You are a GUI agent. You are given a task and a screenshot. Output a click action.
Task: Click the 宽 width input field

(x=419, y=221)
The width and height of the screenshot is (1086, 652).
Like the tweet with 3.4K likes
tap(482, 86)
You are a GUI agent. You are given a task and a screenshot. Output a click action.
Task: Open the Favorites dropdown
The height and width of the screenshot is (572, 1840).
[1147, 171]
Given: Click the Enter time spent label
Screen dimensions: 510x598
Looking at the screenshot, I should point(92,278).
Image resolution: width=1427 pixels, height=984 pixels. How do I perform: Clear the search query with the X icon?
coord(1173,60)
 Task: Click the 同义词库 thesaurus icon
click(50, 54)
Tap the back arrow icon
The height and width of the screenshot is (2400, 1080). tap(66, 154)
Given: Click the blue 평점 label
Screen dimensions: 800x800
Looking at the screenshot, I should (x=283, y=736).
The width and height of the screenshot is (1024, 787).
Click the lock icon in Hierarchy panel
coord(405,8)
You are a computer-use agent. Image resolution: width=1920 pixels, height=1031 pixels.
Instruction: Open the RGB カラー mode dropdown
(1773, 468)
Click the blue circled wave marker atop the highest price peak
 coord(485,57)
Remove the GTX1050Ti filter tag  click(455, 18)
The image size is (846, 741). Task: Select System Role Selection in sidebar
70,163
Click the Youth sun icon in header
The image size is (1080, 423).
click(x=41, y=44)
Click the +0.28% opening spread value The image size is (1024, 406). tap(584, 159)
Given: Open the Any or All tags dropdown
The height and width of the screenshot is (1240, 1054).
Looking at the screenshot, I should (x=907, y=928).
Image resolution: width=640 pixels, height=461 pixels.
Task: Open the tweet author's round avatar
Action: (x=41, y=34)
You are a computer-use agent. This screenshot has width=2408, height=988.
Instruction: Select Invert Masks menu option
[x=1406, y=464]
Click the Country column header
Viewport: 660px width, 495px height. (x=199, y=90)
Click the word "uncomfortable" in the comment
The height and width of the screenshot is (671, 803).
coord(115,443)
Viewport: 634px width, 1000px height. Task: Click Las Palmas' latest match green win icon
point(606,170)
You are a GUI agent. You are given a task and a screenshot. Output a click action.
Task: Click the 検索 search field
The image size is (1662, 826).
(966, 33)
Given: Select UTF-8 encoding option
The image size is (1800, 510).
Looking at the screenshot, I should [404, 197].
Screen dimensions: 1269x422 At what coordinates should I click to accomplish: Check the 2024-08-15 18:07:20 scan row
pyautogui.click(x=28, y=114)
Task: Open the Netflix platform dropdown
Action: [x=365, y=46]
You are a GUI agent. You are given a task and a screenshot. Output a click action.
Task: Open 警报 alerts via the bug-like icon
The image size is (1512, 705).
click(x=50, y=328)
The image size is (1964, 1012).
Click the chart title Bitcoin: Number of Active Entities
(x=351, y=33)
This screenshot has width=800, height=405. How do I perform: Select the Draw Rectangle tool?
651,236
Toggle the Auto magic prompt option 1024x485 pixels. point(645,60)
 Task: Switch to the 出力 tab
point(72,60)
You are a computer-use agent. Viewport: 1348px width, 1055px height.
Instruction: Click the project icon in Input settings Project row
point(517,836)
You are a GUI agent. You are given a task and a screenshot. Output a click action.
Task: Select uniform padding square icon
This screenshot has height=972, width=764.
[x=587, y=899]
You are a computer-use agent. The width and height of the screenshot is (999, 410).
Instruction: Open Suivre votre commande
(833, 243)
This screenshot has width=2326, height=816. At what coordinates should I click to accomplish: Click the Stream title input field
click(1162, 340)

What is being asked → A line in the material may hold the string "label". Report how many do, and write only the number.

Completed task → 2